## [Dataset entries]
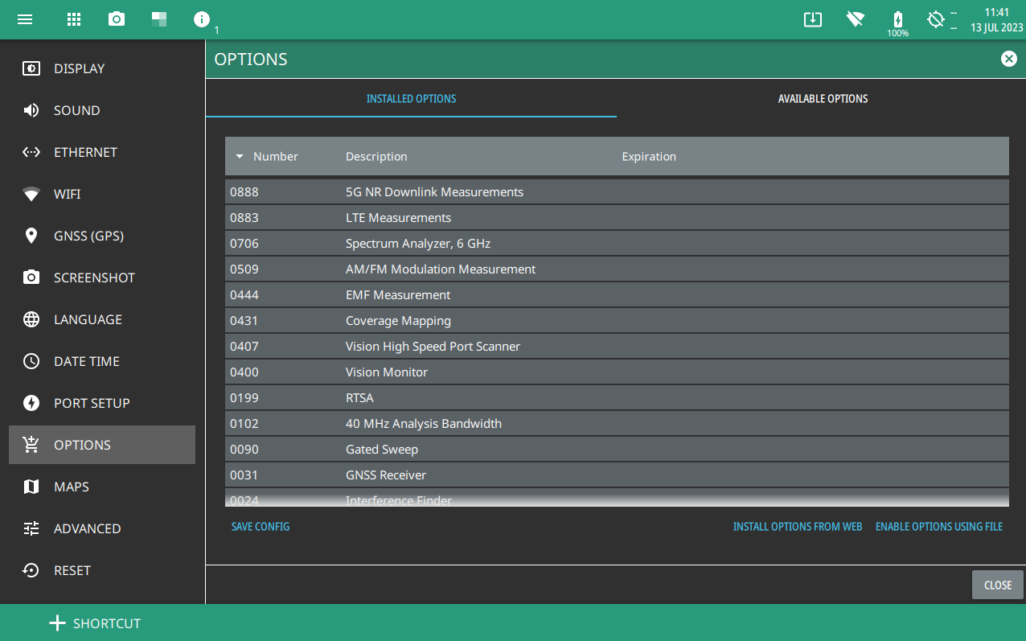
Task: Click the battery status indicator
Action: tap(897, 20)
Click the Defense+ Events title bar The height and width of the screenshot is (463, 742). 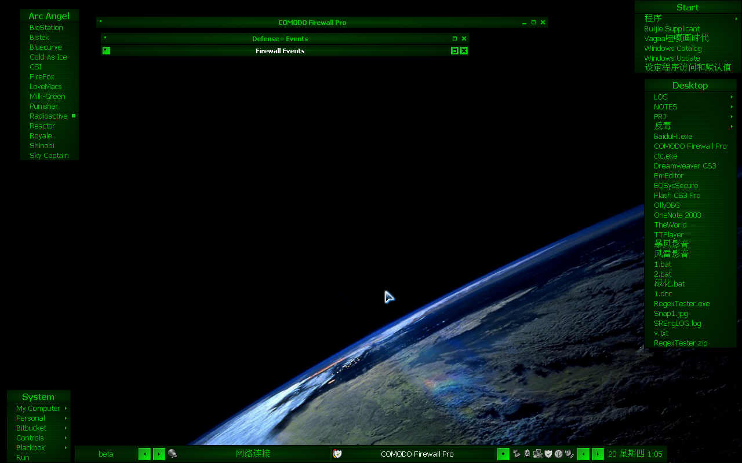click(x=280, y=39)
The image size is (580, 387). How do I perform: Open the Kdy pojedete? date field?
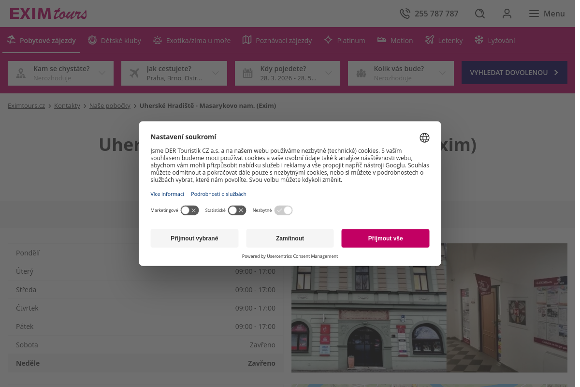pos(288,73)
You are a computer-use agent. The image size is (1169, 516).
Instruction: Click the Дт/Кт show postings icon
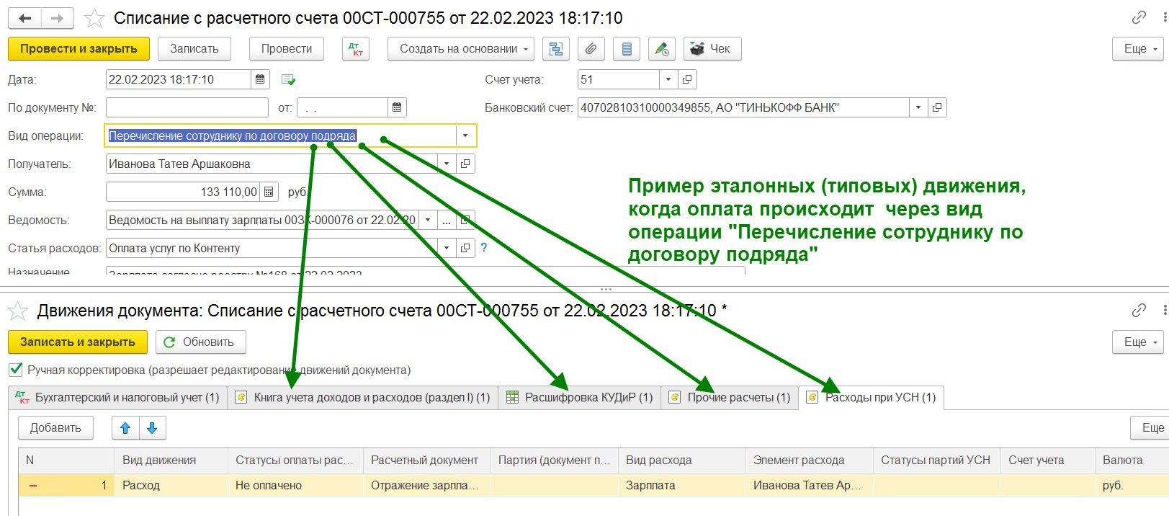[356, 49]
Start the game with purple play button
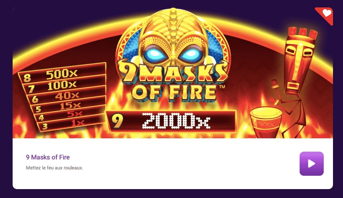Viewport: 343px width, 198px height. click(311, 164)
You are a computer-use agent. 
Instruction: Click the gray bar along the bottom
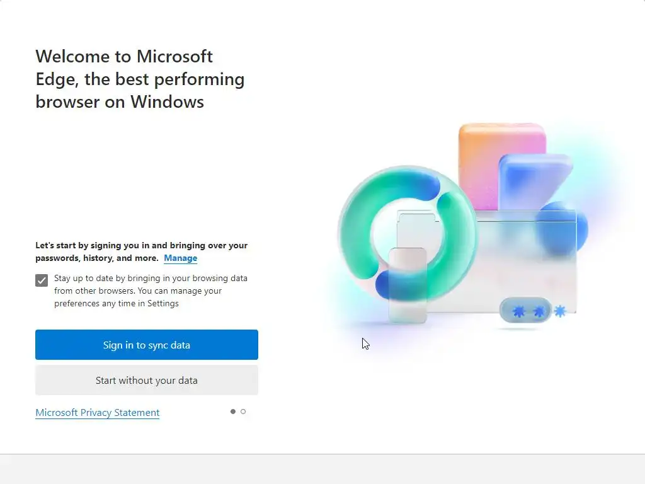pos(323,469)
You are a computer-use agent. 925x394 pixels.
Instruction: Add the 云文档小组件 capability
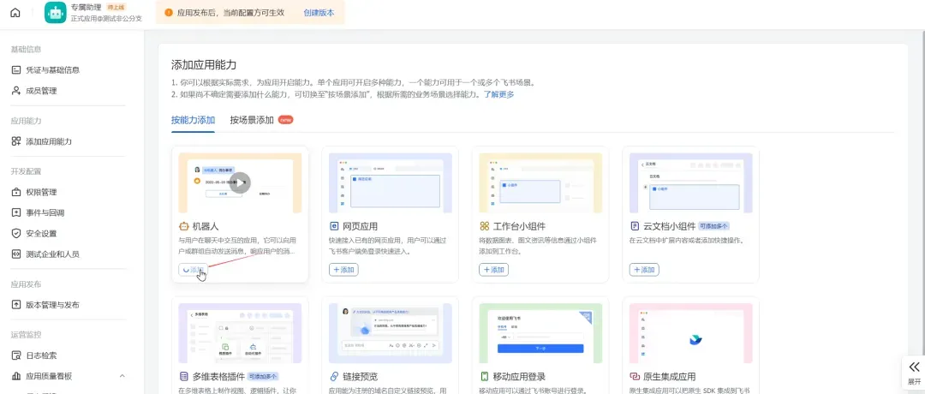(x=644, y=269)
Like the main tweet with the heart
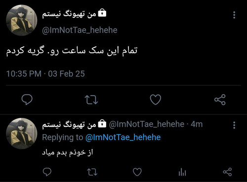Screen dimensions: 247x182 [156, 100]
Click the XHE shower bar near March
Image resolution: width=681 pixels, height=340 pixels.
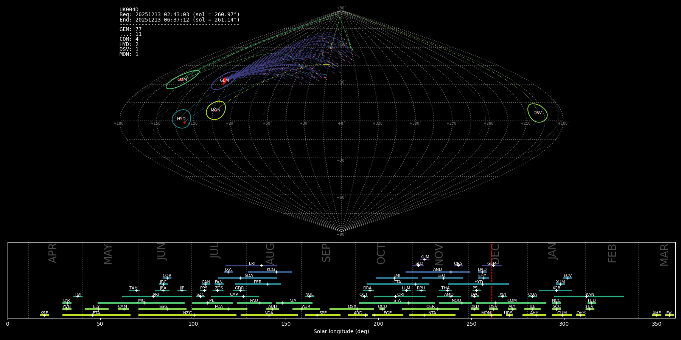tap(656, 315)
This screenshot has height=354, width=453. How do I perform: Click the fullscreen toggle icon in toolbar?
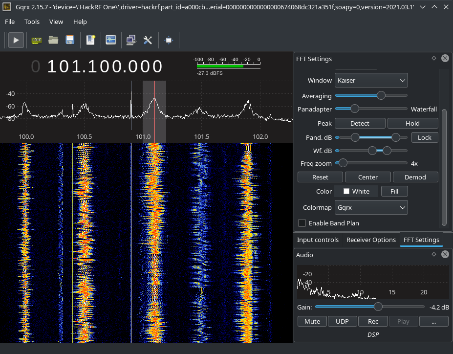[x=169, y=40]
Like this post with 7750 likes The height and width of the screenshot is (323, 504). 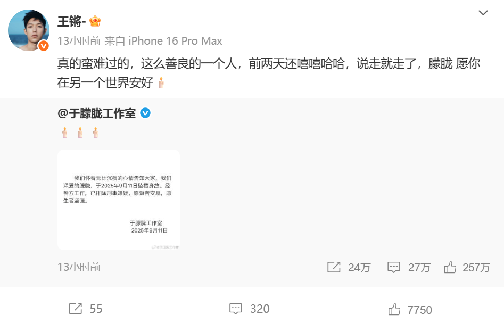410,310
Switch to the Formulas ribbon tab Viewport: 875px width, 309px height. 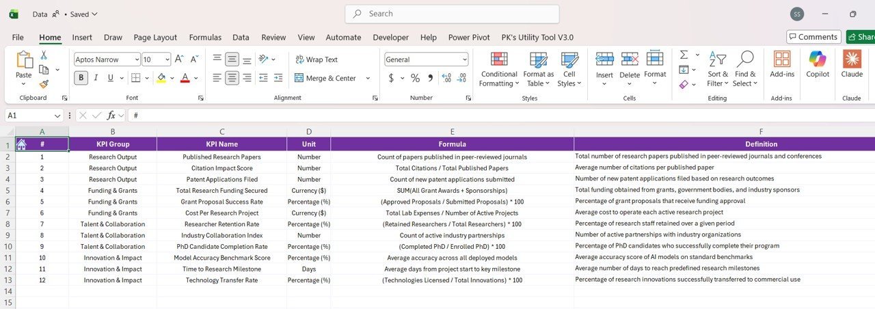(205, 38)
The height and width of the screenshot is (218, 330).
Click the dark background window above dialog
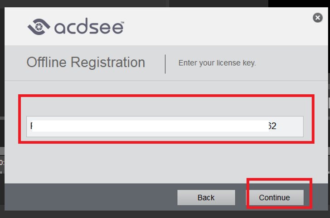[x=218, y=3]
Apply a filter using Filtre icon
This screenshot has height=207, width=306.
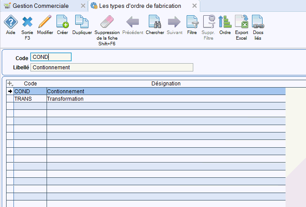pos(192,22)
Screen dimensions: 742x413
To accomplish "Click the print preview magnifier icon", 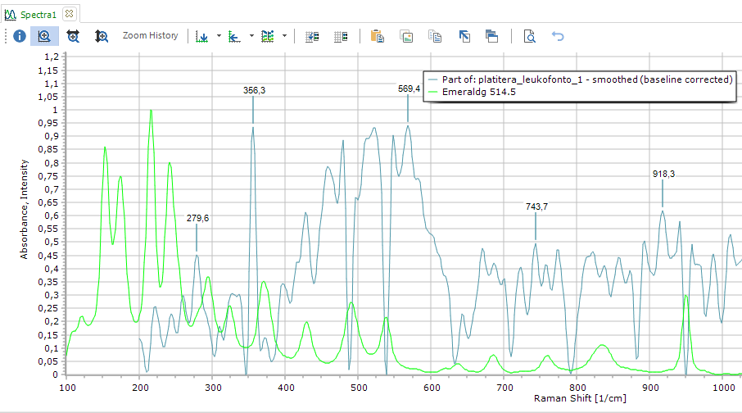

## [Required work]
Using the listing above, gather each line that holds the string "agent" and copy it.

## [Task result]
You are a computer-use agent. The image size is (1169, 516).
You are a computer-use agent. 
You are a computer-use agent. 925x394 pixels.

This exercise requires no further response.